[THE REQUEST]: Copy the items starting at the line that has "Viewport: 432px width, 475px height." and ending after the line that has "Looking at the screenshot, I should pos(128,59).", with "potentiometer" replaced by "dial" and nothing else changed.

— BEGIN RAW RECORDS —

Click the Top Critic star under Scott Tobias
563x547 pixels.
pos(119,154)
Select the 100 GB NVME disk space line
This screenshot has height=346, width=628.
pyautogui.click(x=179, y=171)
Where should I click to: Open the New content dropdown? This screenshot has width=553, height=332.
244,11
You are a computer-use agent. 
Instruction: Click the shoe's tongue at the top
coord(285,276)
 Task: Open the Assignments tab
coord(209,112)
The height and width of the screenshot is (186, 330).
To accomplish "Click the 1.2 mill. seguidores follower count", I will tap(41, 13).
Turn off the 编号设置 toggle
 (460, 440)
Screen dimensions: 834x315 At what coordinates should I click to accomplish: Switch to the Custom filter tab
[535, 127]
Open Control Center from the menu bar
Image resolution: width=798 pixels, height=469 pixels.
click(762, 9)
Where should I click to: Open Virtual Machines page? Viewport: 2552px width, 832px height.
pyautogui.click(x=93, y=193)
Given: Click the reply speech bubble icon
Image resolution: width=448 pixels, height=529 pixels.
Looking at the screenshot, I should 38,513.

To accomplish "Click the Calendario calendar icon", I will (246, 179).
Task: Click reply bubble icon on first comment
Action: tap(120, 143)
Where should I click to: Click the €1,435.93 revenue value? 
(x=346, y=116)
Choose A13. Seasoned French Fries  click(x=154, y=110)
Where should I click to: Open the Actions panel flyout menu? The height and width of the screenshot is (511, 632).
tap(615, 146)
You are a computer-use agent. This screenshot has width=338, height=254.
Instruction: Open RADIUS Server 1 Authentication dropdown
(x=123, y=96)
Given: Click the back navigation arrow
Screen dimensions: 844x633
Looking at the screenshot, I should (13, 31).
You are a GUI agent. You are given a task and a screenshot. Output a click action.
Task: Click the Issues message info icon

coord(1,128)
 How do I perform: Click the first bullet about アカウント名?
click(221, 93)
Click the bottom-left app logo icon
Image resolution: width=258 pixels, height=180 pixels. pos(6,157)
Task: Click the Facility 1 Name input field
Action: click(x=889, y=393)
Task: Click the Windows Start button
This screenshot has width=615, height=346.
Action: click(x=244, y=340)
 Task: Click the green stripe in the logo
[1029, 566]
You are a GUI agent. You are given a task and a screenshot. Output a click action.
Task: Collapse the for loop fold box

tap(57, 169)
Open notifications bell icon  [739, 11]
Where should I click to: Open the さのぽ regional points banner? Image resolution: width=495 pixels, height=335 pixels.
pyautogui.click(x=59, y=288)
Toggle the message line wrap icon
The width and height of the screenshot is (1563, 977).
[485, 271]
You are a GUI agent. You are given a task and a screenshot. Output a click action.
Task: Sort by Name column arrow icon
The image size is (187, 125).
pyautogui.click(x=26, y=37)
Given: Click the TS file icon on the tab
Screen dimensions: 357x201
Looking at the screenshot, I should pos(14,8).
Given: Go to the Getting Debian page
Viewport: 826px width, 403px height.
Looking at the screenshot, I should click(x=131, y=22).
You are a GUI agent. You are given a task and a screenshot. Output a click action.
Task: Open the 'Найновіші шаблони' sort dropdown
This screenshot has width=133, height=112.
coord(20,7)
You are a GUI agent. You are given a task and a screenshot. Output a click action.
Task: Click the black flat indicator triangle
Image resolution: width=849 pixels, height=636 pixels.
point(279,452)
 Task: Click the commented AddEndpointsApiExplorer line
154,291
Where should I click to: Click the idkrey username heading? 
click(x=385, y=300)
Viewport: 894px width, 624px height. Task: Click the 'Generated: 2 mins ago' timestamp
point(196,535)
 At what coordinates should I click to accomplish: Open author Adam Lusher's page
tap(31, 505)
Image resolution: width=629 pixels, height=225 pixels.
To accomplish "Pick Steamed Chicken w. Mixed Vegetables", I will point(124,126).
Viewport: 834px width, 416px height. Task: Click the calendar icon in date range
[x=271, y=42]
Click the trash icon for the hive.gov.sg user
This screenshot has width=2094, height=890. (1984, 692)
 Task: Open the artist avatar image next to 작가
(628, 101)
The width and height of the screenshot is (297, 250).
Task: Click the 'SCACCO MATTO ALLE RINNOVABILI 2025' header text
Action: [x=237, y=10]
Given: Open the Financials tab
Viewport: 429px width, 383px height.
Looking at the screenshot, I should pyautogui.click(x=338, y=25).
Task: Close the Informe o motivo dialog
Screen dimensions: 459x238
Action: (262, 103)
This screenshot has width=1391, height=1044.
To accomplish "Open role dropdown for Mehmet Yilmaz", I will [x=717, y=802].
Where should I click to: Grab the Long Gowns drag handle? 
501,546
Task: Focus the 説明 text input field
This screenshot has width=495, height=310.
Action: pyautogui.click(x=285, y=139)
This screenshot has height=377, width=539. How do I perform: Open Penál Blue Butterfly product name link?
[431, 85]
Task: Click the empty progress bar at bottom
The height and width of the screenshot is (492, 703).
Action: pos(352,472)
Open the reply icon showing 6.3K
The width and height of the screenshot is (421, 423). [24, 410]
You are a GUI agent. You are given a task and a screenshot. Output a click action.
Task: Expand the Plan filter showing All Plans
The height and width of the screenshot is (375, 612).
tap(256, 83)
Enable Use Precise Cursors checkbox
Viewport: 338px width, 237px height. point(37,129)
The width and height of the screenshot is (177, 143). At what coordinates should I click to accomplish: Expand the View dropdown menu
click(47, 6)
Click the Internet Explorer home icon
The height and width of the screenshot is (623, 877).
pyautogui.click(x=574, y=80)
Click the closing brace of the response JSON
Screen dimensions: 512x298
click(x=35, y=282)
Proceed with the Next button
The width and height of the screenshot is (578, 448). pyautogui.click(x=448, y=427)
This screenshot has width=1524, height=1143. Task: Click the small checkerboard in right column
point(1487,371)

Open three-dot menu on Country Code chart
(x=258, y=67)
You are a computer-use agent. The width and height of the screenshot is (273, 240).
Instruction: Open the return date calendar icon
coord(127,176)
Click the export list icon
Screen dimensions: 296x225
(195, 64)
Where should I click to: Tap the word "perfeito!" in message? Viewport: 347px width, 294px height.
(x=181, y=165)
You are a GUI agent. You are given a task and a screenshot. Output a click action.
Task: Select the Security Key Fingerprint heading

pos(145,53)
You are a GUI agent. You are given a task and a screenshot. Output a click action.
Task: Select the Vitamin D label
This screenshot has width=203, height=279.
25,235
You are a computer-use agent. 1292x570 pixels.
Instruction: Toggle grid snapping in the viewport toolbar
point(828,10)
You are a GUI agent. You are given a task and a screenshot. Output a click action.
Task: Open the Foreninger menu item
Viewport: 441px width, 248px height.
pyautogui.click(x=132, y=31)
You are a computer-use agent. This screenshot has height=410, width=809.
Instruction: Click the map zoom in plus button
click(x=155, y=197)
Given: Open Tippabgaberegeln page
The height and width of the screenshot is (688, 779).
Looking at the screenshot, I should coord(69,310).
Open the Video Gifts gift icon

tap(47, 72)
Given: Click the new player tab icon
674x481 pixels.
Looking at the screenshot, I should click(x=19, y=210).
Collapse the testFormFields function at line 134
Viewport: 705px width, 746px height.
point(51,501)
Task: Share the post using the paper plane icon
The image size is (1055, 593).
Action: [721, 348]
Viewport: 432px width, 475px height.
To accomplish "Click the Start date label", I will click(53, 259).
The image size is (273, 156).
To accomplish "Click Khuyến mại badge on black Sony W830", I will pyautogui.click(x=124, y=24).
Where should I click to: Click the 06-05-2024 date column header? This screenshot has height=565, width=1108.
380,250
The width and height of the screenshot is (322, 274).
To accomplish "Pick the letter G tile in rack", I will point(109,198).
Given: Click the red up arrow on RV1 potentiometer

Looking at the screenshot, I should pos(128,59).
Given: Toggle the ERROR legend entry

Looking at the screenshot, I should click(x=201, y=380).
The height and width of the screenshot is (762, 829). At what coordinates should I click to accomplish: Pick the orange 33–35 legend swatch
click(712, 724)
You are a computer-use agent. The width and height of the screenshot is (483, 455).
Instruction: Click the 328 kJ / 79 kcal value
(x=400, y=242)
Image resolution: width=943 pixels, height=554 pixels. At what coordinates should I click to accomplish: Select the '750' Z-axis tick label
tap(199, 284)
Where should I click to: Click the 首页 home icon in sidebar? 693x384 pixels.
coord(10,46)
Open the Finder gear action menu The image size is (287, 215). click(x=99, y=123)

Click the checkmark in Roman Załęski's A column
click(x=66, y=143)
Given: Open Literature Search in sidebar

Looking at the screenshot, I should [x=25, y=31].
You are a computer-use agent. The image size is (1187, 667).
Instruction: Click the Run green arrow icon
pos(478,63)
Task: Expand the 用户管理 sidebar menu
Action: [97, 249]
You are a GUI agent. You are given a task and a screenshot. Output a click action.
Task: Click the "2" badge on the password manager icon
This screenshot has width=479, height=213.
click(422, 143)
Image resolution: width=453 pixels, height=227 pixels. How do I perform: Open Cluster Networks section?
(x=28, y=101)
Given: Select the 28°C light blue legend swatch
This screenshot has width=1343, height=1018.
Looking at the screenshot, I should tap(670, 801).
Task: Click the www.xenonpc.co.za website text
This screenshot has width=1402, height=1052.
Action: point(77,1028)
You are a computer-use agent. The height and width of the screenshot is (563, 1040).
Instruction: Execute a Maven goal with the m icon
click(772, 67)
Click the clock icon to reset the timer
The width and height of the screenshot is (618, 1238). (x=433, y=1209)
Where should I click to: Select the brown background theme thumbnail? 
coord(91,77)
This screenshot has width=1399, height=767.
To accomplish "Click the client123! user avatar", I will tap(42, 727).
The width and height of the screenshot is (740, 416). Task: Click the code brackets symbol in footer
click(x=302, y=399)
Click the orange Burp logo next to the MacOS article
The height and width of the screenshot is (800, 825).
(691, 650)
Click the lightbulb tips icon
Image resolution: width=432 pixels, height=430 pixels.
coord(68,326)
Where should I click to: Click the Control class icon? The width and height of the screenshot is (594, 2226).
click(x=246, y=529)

— END RAW RECORDS —

[EXERCISE RESPONSE]:
Viewport: 432px width, 475px height.
To accomplish "Click the Start date label", I will click(53, 259).
The image size is (273, 156).
To accomplish "Click Khuyến mại badge on black Sony W830", I will pyautogui.click(x=124, y=24).
Where should I click to: Click the 06-05-2024 date column header? This screenshot has height=565, width=1108.
380,250
The width and height of the screenshot is (322, 274).
To accomplish "Pick the letter G tile in rack", I will point(109,198).
Given: Click the red up arrow on RV1 dial

Looking at the screenshot, I should pos(128,59).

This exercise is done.